I Built a Multi-Agent Job Search System with Claude Code — 631 Evaluations, 12 Modes

Published: (March 17, 2026 at 06:07 AM EDT)
4 min read
Source: Dev.to

Source: Dev.to

What I Built

A multi‑agent system with 12 operational modes, each a Claude Code skill file with its own context and rules. Not a single script – an agent that reasons about the problem domain.

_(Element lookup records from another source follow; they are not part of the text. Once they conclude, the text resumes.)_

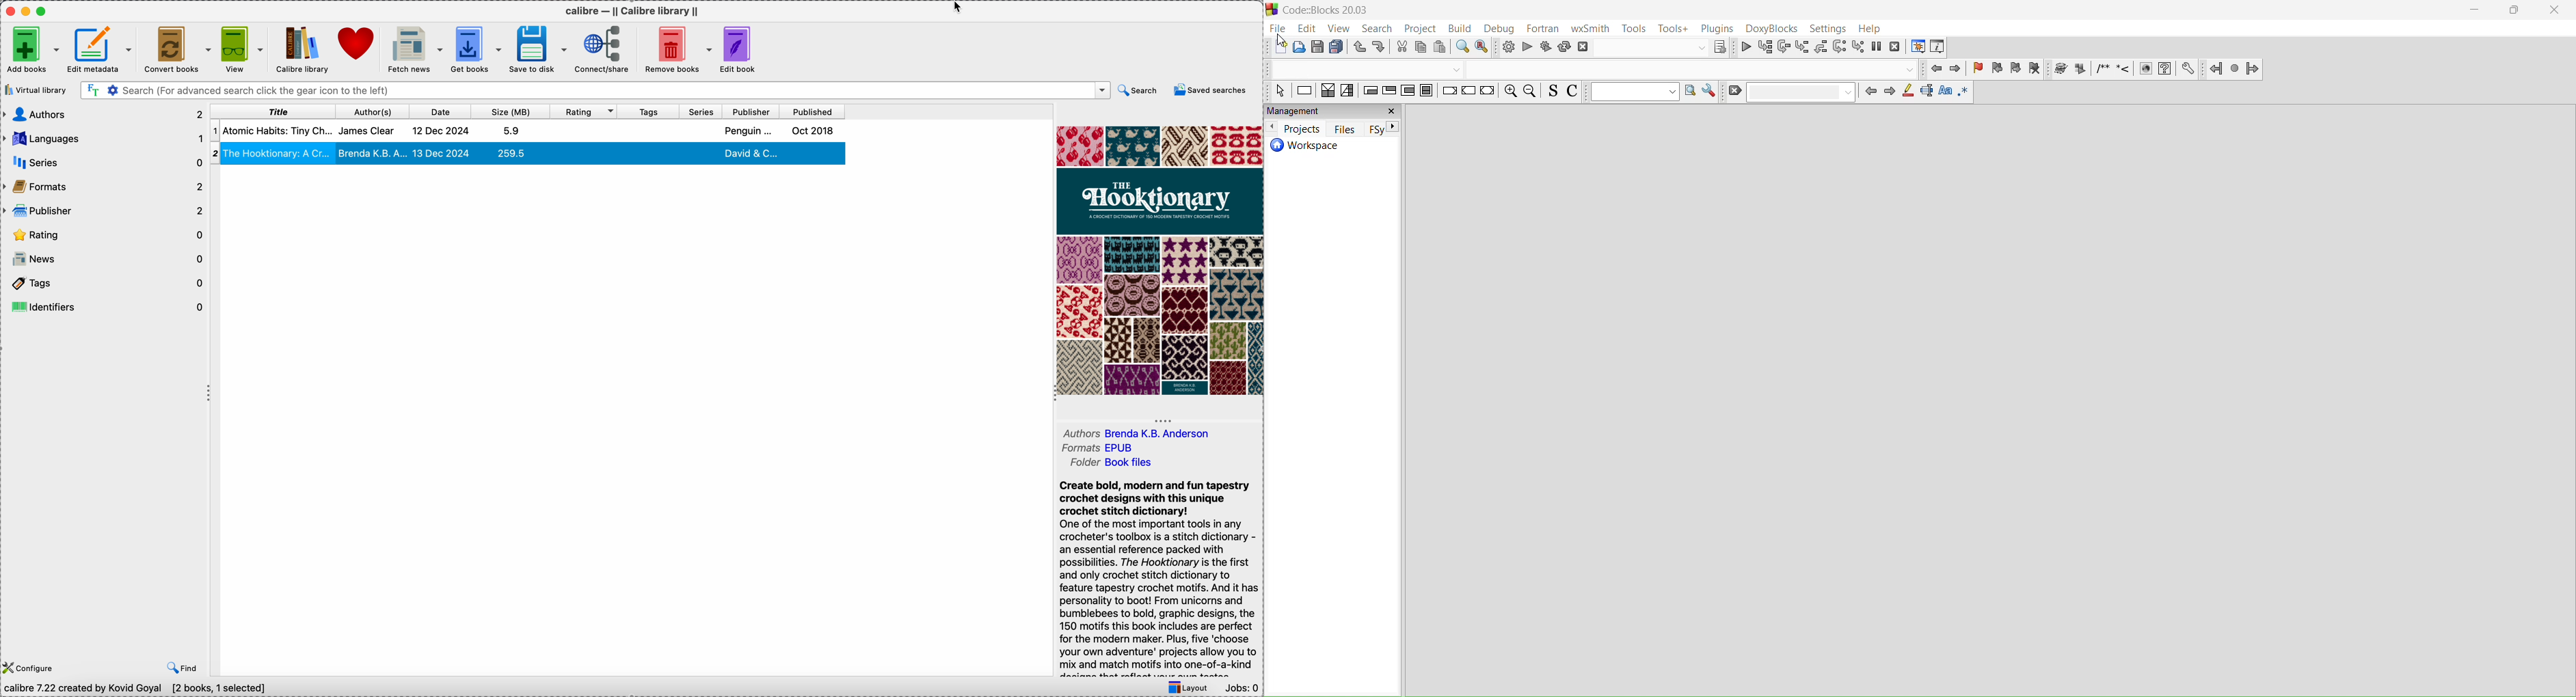  Describe the element at coordinates (1872, 29) in the screenshot. I see `help` at that location.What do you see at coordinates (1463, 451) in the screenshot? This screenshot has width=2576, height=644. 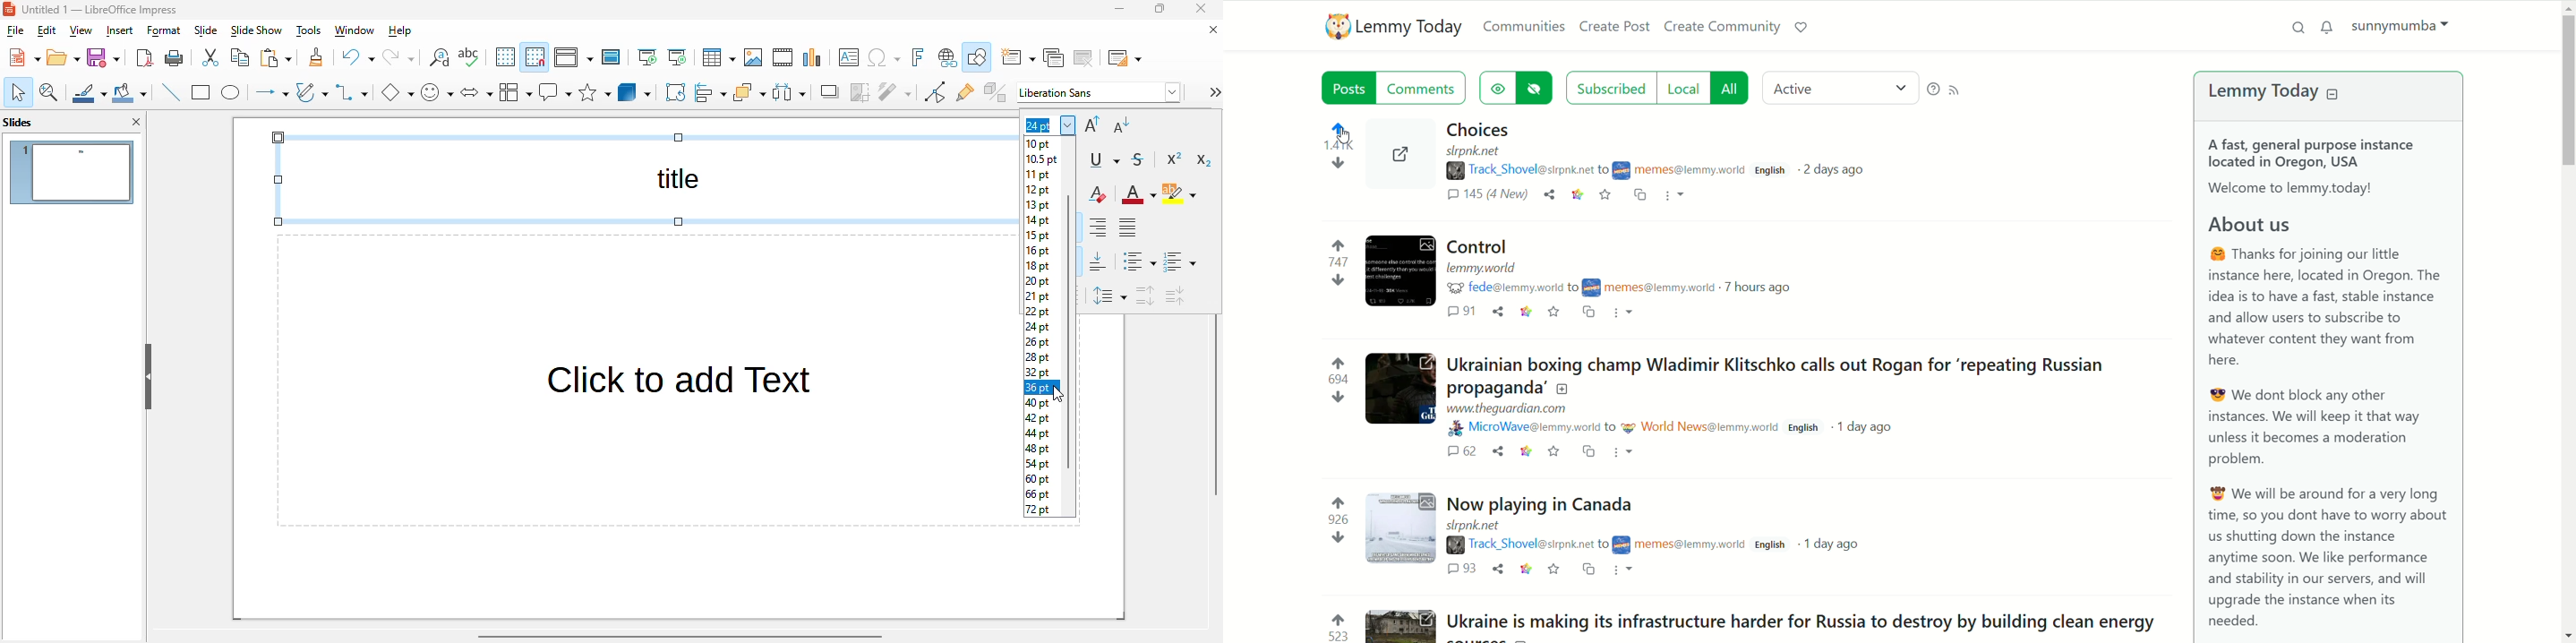 I see `62 comments` at bounding box center [1463, 451].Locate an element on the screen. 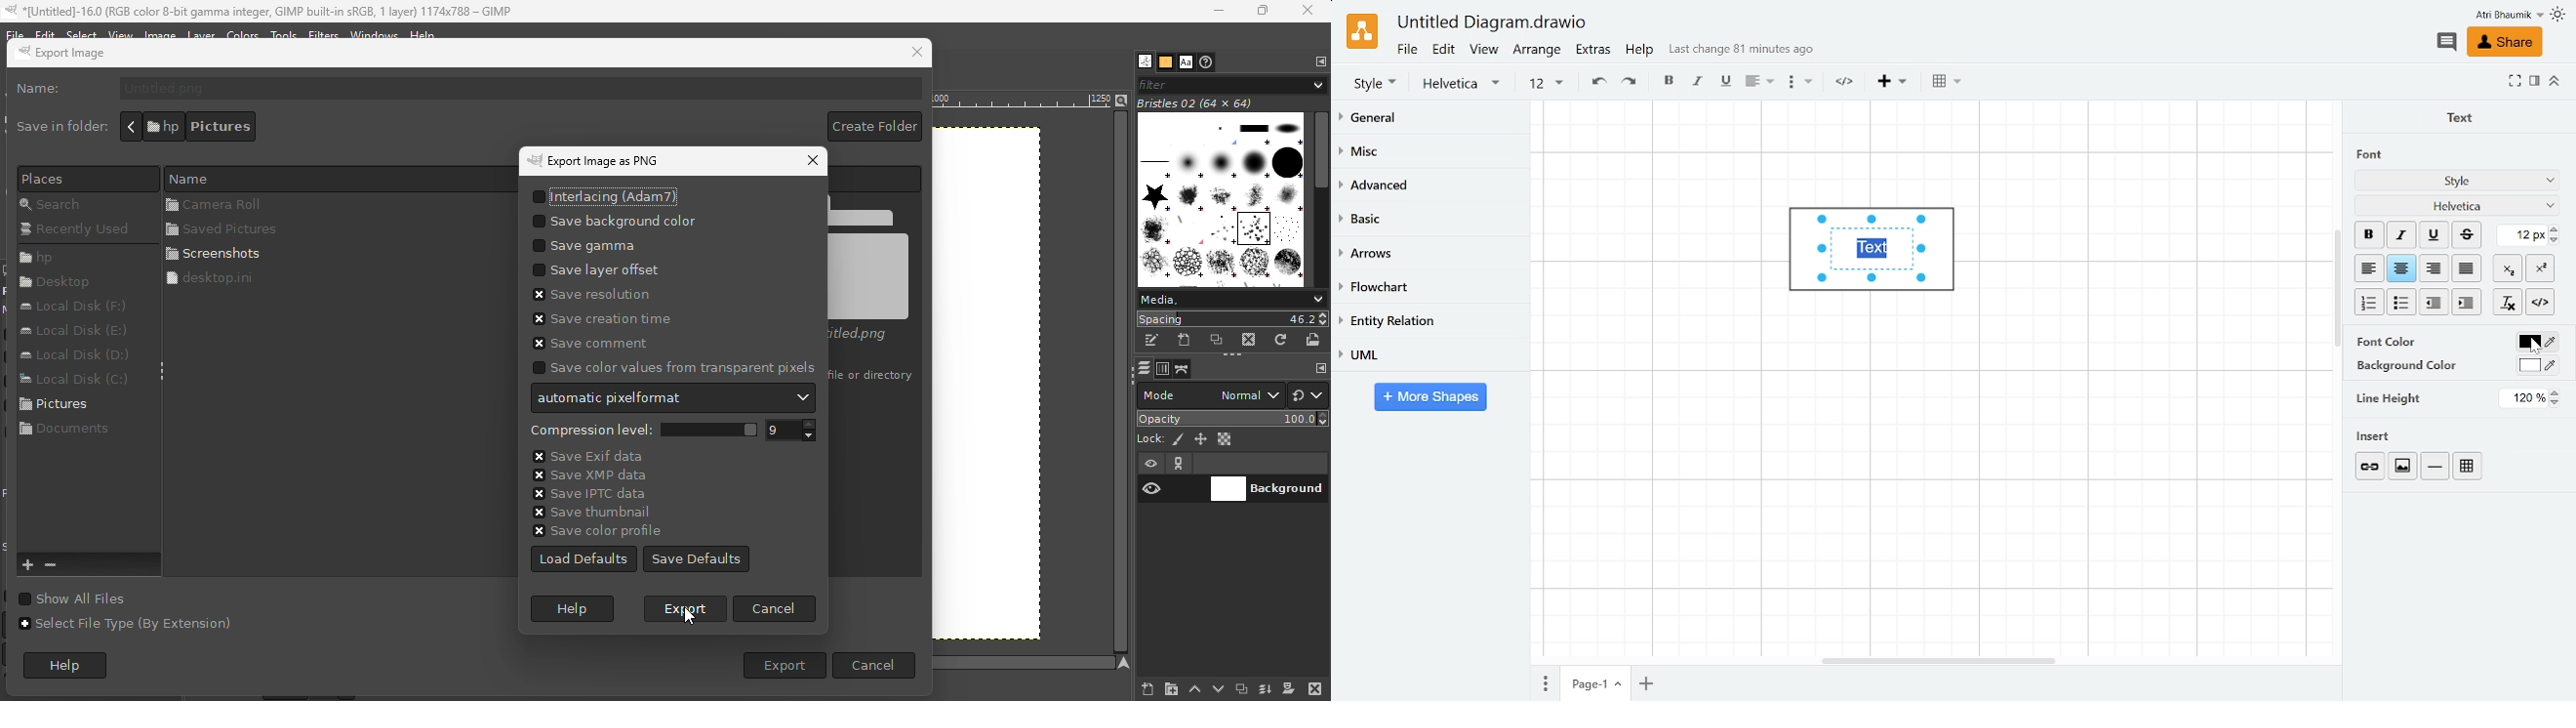 Image resolution: width=2576 pixels, height=728 pixels. search is located at coordinates (73, 204).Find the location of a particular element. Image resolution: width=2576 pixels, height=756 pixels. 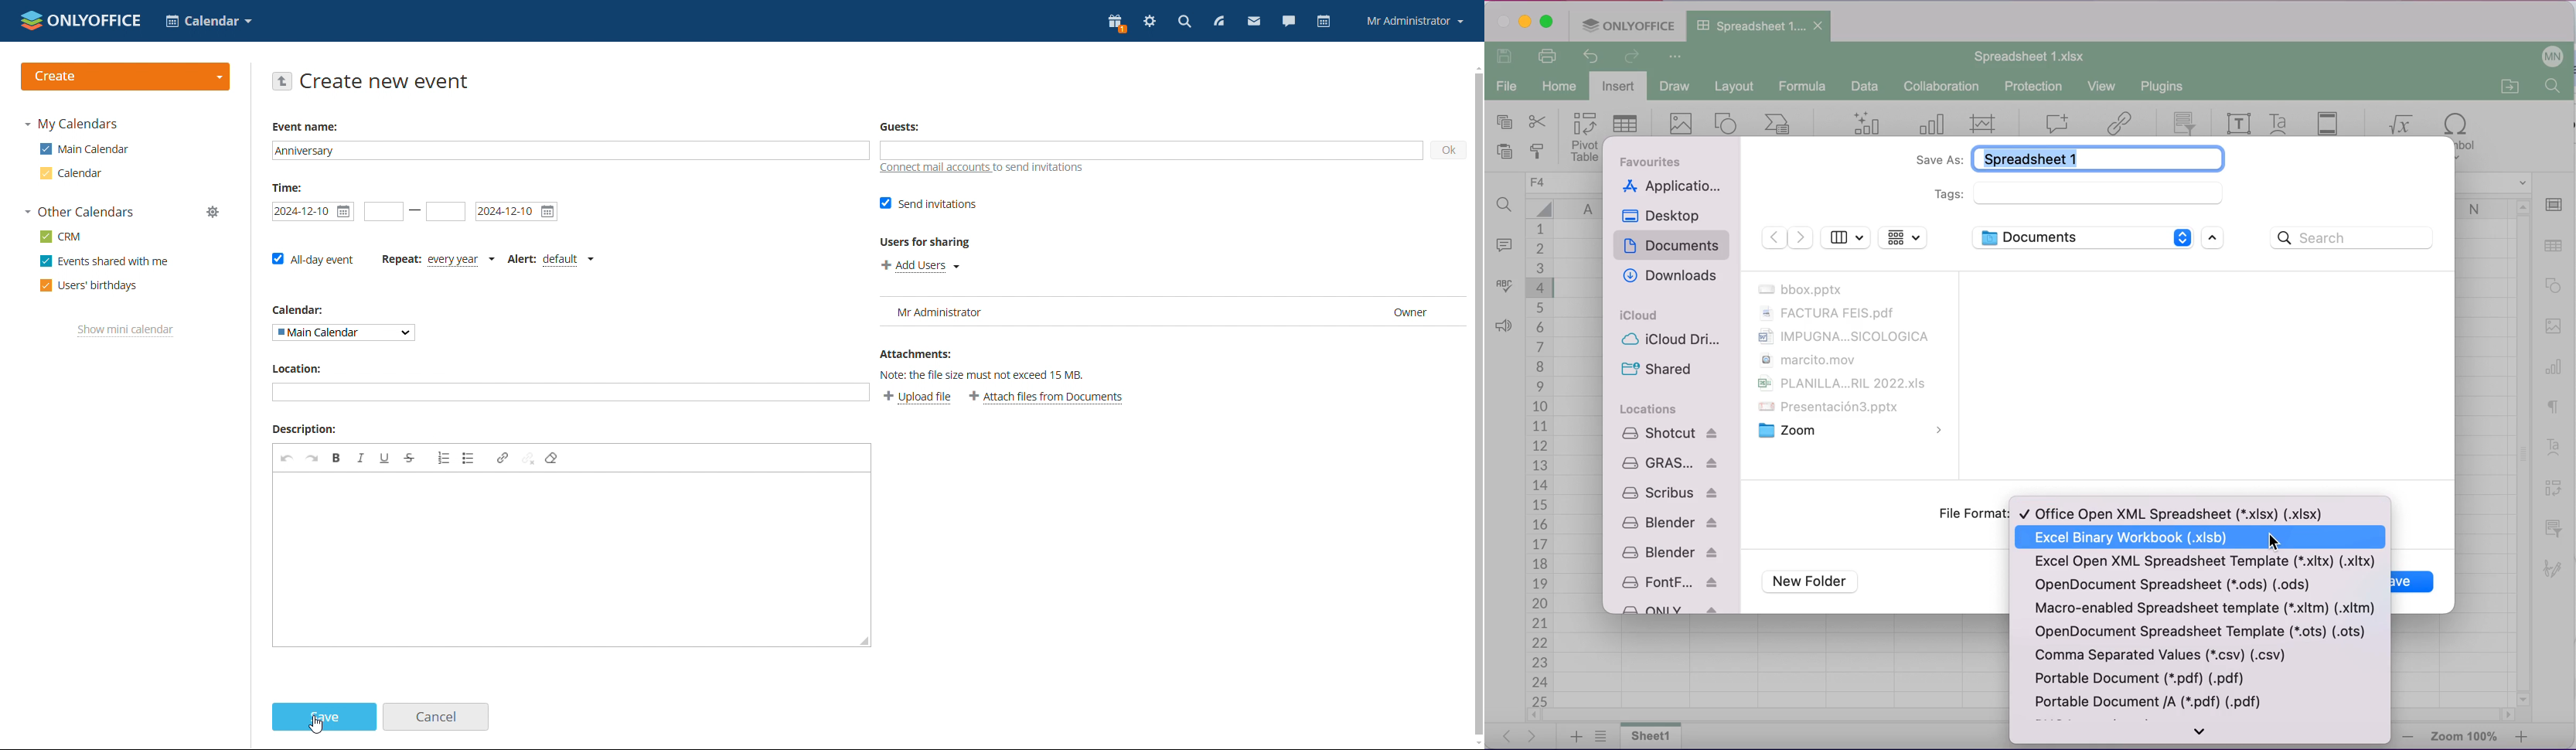

previous is located at coordinates (1773, 238).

Key architectural choice: modes over one long prompt.

career-ops/
├── modes/
│   ├── _shared.md          # North Star archetypes, proof points
│   ├── auto-pipeline.md    # Full pipeline: JD → eval → PDF → tracker
│   ├── oferta.md           # Single‑offer evaluation (A‑F)
│   ├── batch.md            # Parallel processing with workers
│   ├── pdf.md              # ATS‑optimized CV per offer
│   ├── scan.md             # Portal discovery
│   ├── apply.md            # Playwright form‑filling
│   └── ... (12 total)
├── reports/                # 631 evaluation files
├── output/                 # Generated PDFs
├── applications.md         # Central tracker
└── scan-history.tsv        # 680 deduplicated URLs

Why modes? Each mode loads only the context it needs. auto‑pipeline skips contact rules, apply skips scoring logic. Less context → better decisions from the LLM.

The 10‑Dimension Scoring

Every offer runs through a weighted evaluation framework.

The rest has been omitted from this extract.